(Given information)
---*---

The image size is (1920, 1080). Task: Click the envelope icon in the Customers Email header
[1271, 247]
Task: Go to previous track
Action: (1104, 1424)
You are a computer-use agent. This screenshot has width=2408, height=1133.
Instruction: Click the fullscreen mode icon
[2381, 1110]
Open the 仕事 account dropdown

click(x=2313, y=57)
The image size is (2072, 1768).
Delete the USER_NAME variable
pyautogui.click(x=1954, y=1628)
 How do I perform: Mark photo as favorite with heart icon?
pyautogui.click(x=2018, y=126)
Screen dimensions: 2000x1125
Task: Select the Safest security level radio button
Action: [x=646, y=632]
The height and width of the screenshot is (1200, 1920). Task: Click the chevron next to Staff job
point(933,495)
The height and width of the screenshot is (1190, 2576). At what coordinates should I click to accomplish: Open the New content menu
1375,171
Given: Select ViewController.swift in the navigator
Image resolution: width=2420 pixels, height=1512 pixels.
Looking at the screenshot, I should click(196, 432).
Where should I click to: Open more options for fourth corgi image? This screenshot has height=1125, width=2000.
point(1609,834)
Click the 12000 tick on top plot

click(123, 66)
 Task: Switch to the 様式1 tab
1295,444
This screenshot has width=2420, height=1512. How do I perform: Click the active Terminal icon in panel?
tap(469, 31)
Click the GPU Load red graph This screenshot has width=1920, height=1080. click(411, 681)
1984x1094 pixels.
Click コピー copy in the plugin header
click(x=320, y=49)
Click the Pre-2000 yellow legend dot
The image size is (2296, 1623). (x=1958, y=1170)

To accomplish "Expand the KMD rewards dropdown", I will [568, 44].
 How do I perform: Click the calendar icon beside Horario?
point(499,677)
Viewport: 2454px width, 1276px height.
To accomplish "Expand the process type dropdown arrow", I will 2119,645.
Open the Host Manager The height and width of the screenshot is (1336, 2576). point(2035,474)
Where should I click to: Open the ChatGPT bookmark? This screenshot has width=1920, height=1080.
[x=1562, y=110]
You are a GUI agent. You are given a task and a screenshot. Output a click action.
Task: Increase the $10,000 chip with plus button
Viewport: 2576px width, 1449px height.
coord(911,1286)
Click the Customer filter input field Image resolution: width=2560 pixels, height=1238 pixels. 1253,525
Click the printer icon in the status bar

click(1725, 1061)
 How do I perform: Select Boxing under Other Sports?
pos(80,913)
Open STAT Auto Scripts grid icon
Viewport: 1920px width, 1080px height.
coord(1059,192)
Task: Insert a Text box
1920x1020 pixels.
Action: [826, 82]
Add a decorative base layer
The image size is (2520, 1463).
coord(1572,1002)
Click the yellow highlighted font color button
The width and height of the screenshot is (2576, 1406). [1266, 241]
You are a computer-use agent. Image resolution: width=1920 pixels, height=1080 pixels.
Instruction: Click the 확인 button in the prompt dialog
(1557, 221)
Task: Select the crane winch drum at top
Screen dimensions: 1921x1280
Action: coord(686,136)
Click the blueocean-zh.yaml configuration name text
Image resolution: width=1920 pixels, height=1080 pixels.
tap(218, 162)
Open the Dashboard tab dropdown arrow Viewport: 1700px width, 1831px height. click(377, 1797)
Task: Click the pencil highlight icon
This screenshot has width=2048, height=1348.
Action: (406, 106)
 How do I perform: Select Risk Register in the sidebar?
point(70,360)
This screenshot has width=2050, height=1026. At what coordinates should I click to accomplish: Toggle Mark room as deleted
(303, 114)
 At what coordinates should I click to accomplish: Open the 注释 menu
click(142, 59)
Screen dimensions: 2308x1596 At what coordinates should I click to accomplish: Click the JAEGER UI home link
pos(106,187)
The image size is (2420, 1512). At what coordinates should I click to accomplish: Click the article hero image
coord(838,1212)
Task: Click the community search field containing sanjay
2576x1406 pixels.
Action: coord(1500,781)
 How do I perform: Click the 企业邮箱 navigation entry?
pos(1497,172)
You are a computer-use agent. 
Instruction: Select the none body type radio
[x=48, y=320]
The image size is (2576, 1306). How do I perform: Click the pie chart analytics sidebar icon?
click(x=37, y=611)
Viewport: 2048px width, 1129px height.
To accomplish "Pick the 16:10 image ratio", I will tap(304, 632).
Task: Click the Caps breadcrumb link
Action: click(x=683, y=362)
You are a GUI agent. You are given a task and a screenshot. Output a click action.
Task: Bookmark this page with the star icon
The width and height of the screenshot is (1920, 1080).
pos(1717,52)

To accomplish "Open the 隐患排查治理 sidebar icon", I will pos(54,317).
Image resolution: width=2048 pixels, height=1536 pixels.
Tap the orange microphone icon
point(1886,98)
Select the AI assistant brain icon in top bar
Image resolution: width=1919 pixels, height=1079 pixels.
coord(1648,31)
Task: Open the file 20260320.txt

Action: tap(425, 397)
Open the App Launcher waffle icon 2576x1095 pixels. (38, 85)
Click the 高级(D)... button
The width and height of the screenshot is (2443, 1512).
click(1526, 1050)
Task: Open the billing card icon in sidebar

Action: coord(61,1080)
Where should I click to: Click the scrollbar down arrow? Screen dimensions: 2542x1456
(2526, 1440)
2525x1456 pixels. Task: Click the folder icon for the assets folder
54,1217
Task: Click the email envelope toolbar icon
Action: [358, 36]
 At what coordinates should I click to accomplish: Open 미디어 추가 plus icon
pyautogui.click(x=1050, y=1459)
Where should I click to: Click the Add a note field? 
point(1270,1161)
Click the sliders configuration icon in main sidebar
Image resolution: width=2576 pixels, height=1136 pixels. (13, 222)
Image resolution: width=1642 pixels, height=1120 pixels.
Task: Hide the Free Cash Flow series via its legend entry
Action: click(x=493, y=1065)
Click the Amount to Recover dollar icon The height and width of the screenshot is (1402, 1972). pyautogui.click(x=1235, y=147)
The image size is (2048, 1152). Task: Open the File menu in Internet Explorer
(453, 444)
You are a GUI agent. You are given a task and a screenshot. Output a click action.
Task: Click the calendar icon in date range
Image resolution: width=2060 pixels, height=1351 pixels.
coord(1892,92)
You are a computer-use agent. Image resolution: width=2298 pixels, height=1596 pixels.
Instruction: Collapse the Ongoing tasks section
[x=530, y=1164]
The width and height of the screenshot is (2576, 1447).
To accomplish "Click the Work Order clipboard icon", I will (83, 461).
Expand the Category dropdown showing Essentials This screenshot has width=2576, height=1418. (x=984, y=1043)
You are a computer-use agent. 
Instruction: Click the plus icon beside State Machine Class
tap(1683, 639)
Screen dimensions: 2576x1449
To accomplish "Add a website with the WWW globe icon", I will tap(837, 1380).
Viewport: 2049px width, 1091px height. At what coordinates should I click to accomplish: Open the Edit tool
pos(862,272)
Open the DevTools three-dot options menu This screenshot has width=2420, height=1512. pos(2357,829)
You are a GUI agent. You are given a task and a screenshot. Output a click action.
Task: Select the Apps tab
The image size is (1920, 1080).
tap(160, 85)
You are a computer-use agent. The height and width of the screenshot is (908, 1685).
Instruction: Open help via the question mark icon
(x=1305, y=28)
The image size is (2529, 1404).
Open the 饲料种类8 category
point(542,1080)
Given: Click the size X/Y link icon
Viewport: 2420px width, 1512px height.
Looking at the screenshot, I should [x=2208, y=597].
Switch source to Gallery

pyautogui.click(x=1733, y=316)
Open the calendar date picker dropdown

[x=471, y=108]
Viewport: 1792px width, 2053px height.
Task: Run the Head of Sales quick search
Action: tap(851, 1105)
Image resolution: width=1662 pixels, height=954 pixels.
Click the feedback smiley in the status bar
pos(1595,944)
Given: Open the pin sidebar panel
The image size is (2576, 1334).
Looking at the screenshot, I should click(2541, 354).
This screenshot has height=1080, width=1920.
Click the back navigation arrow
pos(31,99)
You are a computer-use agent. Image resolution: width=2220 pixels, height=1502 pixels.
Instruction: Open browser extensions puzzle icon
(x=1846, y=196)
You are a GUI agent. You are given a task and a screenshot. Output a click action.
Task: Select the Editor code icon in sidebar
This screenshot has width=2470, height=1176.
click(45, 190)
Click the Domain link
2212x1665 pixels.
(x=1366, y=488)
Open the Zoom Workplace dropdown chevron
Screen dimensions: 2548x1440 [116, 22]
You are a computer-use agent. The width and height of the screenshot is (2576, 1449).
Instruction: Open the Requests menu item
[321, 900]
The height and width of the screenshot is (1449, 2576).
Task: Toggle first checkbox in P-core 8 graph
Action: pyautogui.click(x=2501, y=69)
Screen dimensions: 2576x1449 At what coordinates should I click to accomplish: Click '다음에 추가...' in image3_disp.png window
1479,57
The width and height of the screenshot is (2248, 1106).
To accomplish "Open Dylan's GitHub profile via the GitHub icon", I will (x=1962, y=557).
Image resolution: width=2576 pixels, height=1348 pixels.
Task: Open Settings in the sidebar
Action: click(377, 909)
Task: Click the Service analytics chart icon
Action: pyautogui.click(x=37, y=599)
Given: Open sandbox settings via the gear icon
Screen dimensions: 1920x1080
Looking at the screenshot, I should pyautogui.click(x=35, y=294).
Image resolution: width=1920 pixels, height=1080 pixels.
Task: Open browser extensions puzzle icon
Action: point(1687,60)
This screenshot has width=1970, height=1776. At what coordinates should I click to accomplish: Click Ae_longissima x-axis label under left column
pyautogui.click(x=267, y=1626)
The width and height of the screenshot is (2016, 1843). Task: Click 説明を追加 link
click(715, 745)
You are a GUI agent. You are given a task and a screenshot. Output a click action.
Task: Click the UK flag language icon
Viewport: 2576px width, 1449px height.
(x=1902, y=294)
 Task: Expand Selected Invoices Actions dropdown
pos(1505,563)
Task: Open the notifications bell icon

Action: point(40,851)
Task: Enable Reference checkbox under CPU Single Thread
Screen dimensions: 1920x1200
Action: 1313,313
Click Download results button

---*---

(What is needed) Would you return, unchanged, the lines from the one containing "Task: Click the UK flag language icon" through the end of the entries?

(Solution)
Task: Click the UK flag language icon
Viewport: 2576px width, 1449px height.
(x=1902, y=294)
 Task: Expand Selected Invoices Actions dropdown
pos(1505,563)
Task: Open the notifications bell icon

Action: point(40,851)
Task: Enable Reference checkbox under CPU Single Thread
Screen dimensions: 1920x1200
Action: 1313,313
Click Download results button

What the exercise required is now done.